Short problem 1:
Print the part of the review of The Rithmatist between "Now, then. Oh, wait, one" and "wrinkled and torn.", inclusive.
Short problem 2:
Give what follows in the review of The Rithmatist, picking up after its last sentence.

Source:
---------------
Review: The Rithmatist

December 27, 2013 at 10:17 am (fantasy, negativity, teen)

The Rithmatist
The Rithmatist by Brandon Sanderson
My rating: 2 of 5 stars

Why have I been waffling over this review for months? It’s not like it’s ever going to be read by more than a dozen people or so. I expect it’s because Sanderson is a VPA (Very Popular Author) and I’m about to be really critical of this book. But you know what, Sanderson fans? Tough. These are my opinions, and you don’t have to agree with me. You don’t even have to read them. Go on, stop reading. Shoo!

Now, then. Oh, wait, one more thing: SPOILERS AHEAD.

This was a good read, up to a point, but flawed in several important ways. The way I see it is that Sanderson had two reasonably original ideas – animated and sometimes dangerous chalk drawings, and a colonized country made up of a vast collection of islands – and pasted them over top of a bog-standard school story and the real world circa 1890-1910. To my eyes, the paste is rather lumpy and the surface of these ideas got quite wrinkled and torn.

The book is convincing when describing the chalklings in action and even the science/magic behind the creation and control of them by Rithmatists. The larger world-building, however, is much less so. Even after 200 years of tangling with the “wild chalklings,” it seems, the general populace and also the non-Rithmatist educated elite are profoundly ignorant about virtually everything to do with them – and so is the main character (Joel) and, worst of all, so is the reader. Apparently the wild chalklings just appear from a dark tower or something, off in what might be the upper Midwest or Nevada (except that it’s all islands with ripped-from-the-real-world names) and the Rithmatists who aren’t teaching or on leave are all there, trying to keep them contained.
---------------
Source data:
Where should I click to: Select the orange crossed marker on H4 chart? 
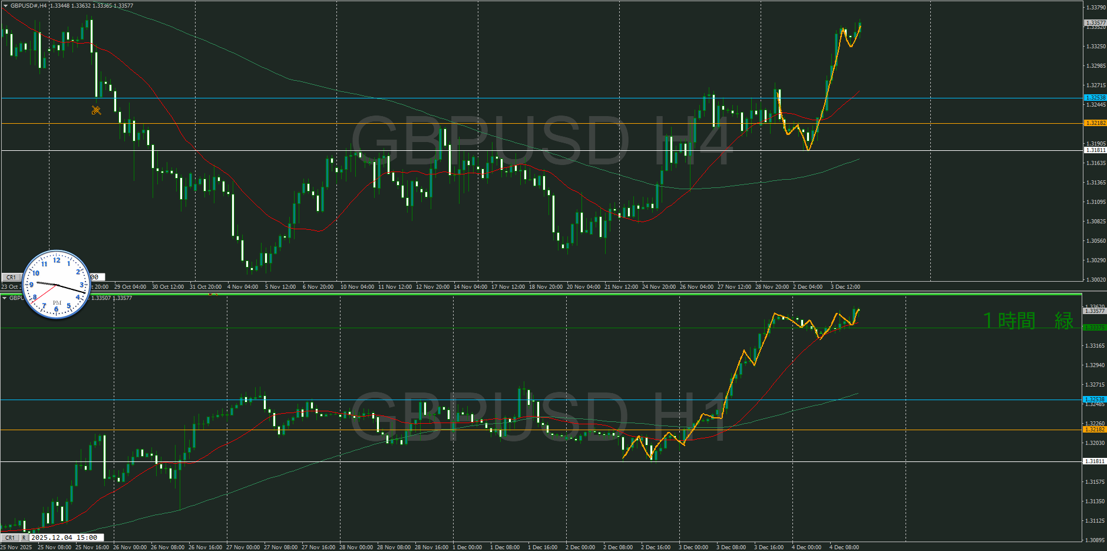click(96, 110)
---------------
Exercise response 1:
Now, then. Oh, wait, one more thing: SPOILERS AHEAD.

This was a good read, up to a point, but flawed in several important ways. The way I see it is that Sanderson had two reasonably original ideas – animated and sometimes dangerous chalk drawings, and a colonized country made up of a vast collection of islands – and pasted them over top of a bog-standard school story and the real world circa 1890-1910. To my eyes, the paste is rather lumpy and the surface of these ideas got quite wrinkled and torn.

Exercise response 2:
By the way, Sanderson did avoid the major sin of pretending that the Native Americans were never there, instead saying that the wild chalklings drove them all south into the still-surviving Aztec Empire – ooookay then. Apparently it’s still the Mighty Whities who have to save the world. With SCIENCE!

… And religion: one of the things I really balked at is the notion that what looks like the High Anglican church has made all its saints Rithmatists, despite the fact that (as far as I can make out) chalklings are apparently a strictly New World phenomenon and Rithmatism a (relatively) modern response to them. Oy gevalt, he’s thinking I should believe this stuff? Old religions are really set in their ways. – Of course, it could be a new religion that’s taken over and pretends that it’s really just the old one, but nothing even hints at that (nor is it necessary: newbetterdifferent religions seem to do just fine with claiming superiority to the old ones here in the real world, nu?). Or is it really an old religion that is somehow congruent with the science/magic needed to deal with these New World chalklings? Argh. It makes no sense.

Finally, you would think that in a region consisting of a bunch of islands, creatures that are essentially drawings would have a lot of trouble getting from one island to the next. Right? Drawings, expanses of salt water, logic. This was bothering me for a good four-fifths of the book, until the BIG REVEAL: wild chalklings can inhabit and take over human beings (and probably animals, I should think)! Water problem solved. And then there’s the SLIGHTLY LESS BIG REVEAL: Rithmatists are inhabited by what, for lack of vocabulary provided by the book, I’ll call Good Chalklings, which bear a great resemblance to ancient petroglyphs.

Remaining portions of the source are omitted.